Tableau automatically added a new field "Path" for the wildcard union

Tableau automatically added a new field Path for the wildcard union

We can then use a nice little regular expression to grab the timestamp we explicitly put into the filenames. In my case it can look something like this:

DATE(DATEPARSE("yyyyMMdd", REGEXP_EXTRACT([Path], ".+?report-(\d{8})\.csv")))

It basically means I’m looking in my field Path for a series of eight digits \d{8} preceded by any number of random characters .+? and the string report-, and then followed by .csv (note the masked .!). The \d{8} is wrapped in parentheses so Tableau’s REGEXP_EXTRACT() function knows what to extract. This is then DATEPARSE()ed into a timestamp and converted to just a date using DATE(). Et voilà, we have a proper date field (I called it Timestamp) in Tableau that holds the information about the report each data point was coming from.

Events have timestamps after extracting the date information from the filenames using regular expressions

Events have timestamps after extracting the date information from the filenames using regular expressions

Next we define an LOD expression to look for the last timestamp available for each BookID – I called it Last Report:

{ FIXED [BookID]: MAX([Timestamp]) }

This simply evaluates the maximum Timestamp per BookID. If you want to know more about how this works, refer to the second example “Cohort Analysis” in my colleague Bethany Lyons’ great blog post on the Top 15 LOD Expressions.

Now we can just perform a simple check if each of the records is the last one available for this BookID like such:

[Timestamp] == [Last Report]

I called the new field Is Last?. Whenever the return type is a Boolean I prefer to add a ? to the field name so I immediately know about its binary nature.
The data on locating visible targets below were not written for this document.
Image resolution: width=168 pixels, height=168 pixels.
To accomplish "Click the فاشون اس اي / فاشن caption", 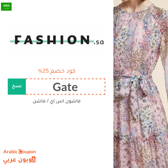I will (57, 101).
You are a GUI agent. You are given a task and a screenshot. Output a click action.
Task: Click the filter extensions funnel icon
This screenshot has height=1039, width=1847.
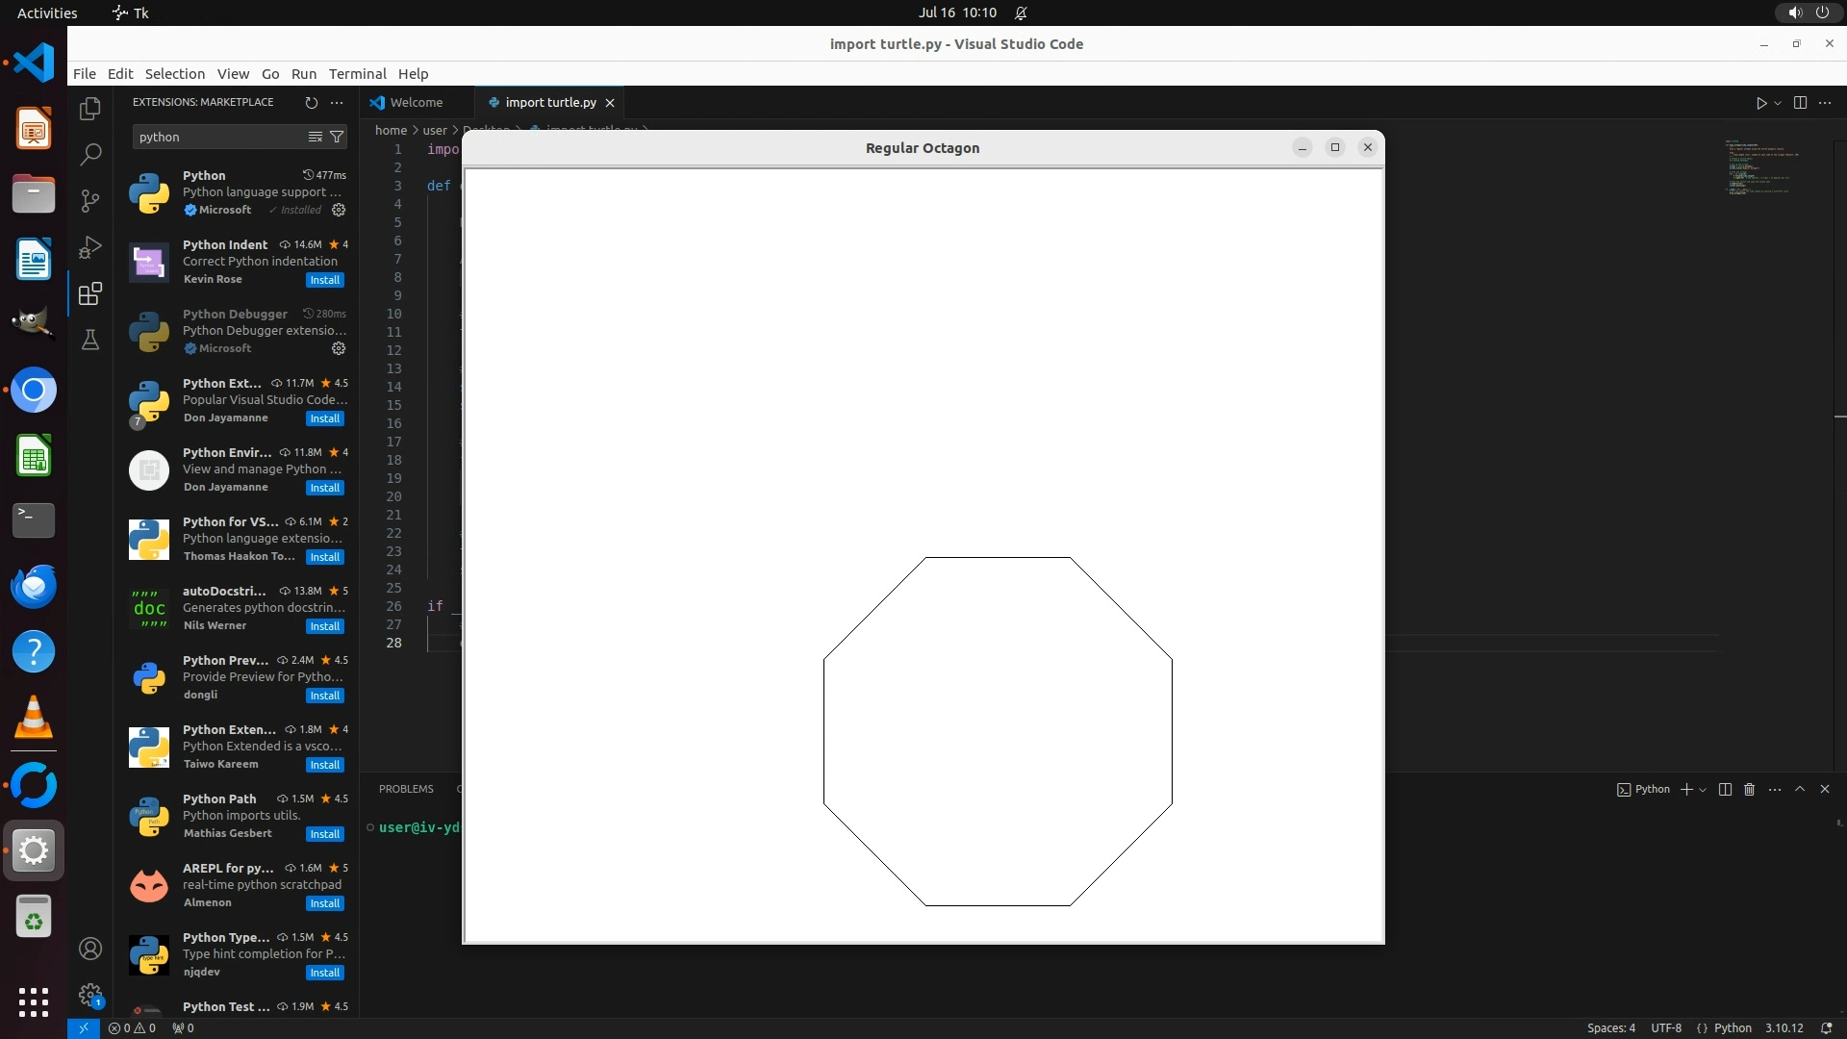(337, 137)
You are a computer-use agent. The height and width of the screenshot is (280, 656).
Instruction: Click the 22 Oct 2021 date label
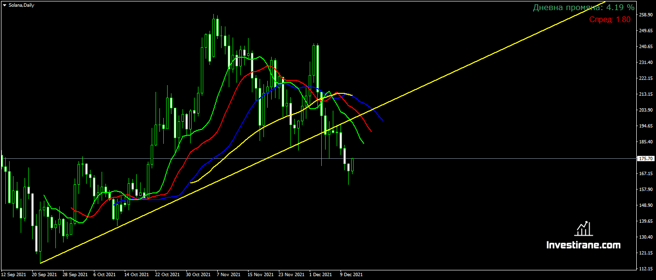coord(167,275)
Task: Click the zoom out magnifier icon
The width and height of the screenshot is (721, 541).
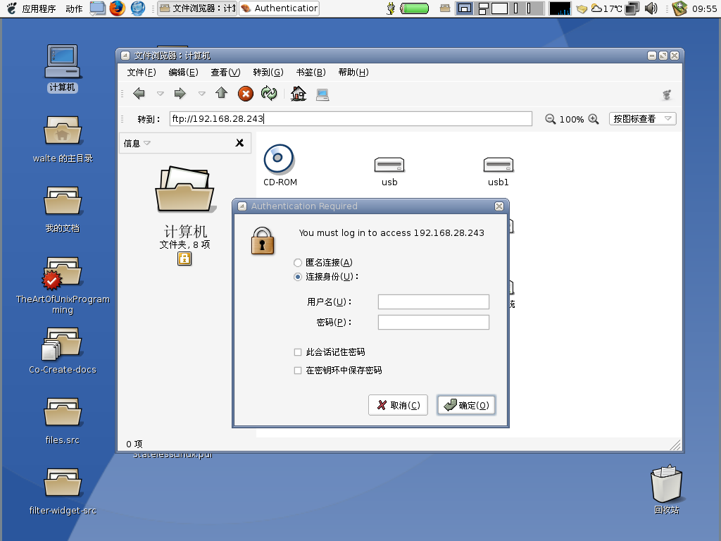Action: [x=551, y=119]
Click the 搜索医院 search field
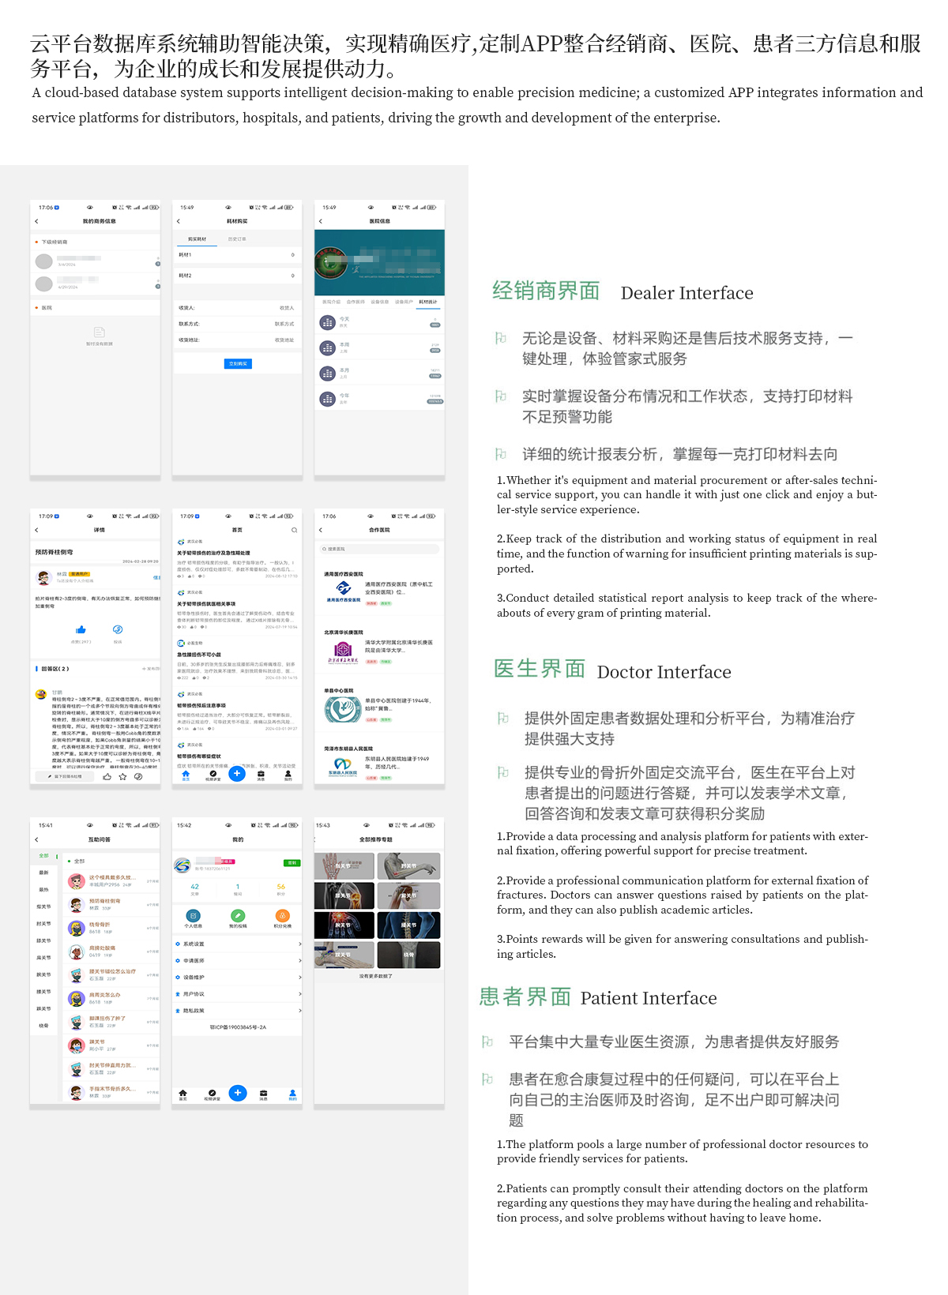 (379, 549)
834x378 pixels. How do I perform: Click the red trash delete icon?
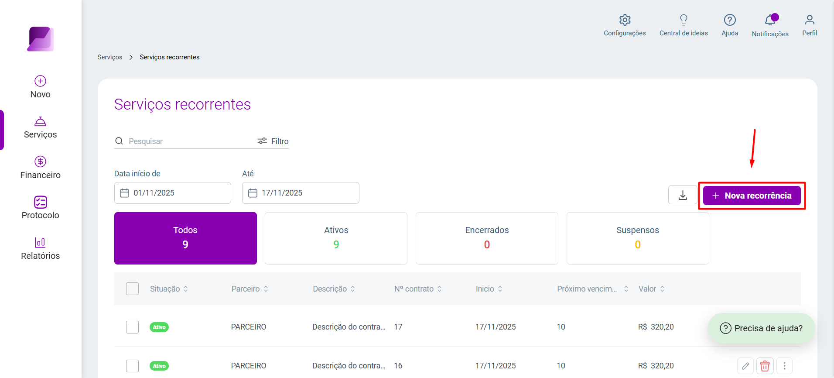[765, 366]
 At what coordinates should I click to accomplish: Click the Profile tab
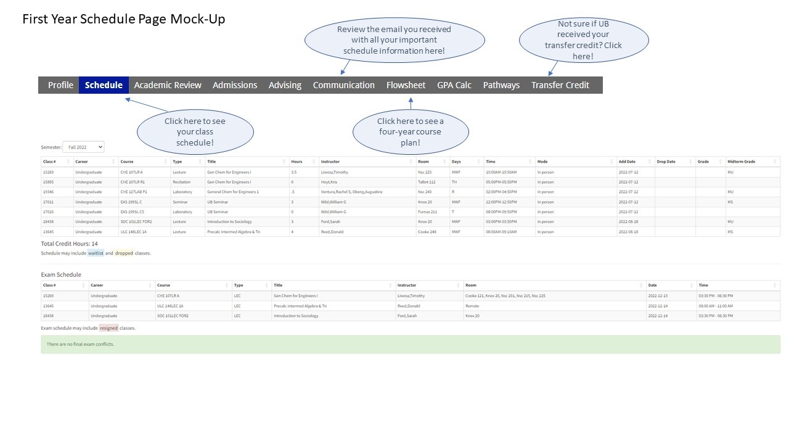[x=60, y=85]
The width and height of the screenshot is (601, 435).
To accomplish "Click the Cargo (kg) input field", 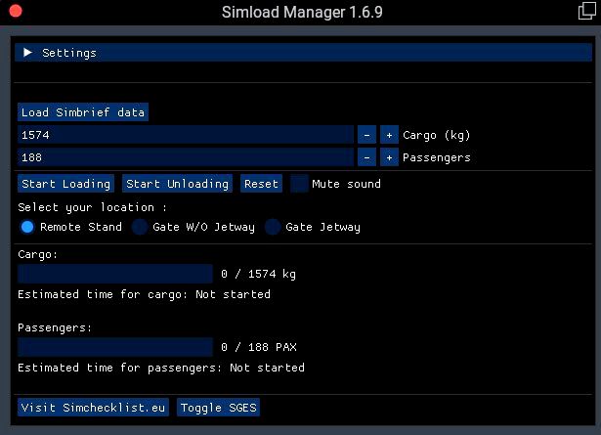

The double equal sign is not really necessary, a single one works just as good. It’s just an old habit I have coming from programming languages where = and == mean two very different things and can easily break your code. Luckily Tableau is very understanding of crazy people like me and accepts either way.

The last available report per BookID is marked

The last available report per BookID is marked

Instead of using the new Boolean field to emphasize the last entry per BookID we can now put it on Filter and make sure to show only those where it evaluates as True.

Filtering to only the last report solves our first problem

Filtering to only the last report solves our first problem

And just like this we have solved our first requirement: Show the current status of participants per event – both for past events (i.e. the actual number of participants) and for future events (i.e. the current number of people registered).

One down, one to go!

Since we still have all the historic data on each BookID at each valid point in time, we can very easily build a viz to show that:

A simple line chart per BookID shows the development of participants enrolled and actually participating

A simple line chart per BookID shows the development of participants enrolled and actually participating

And we’re done! Enjoy trying this on your own data and discovering the power of automatic wildcard unions! You can even play around and test that the wildcard union is working in our demo case by renaming the two latest report files (report-20170426.csv and report-20170503.csv) so they don’t match the pattern anymore (e.g. as --report-20170426.csv), refresh the viz and see what happens. Then revert them step by step back to their original names and see how the viz “grows” over time.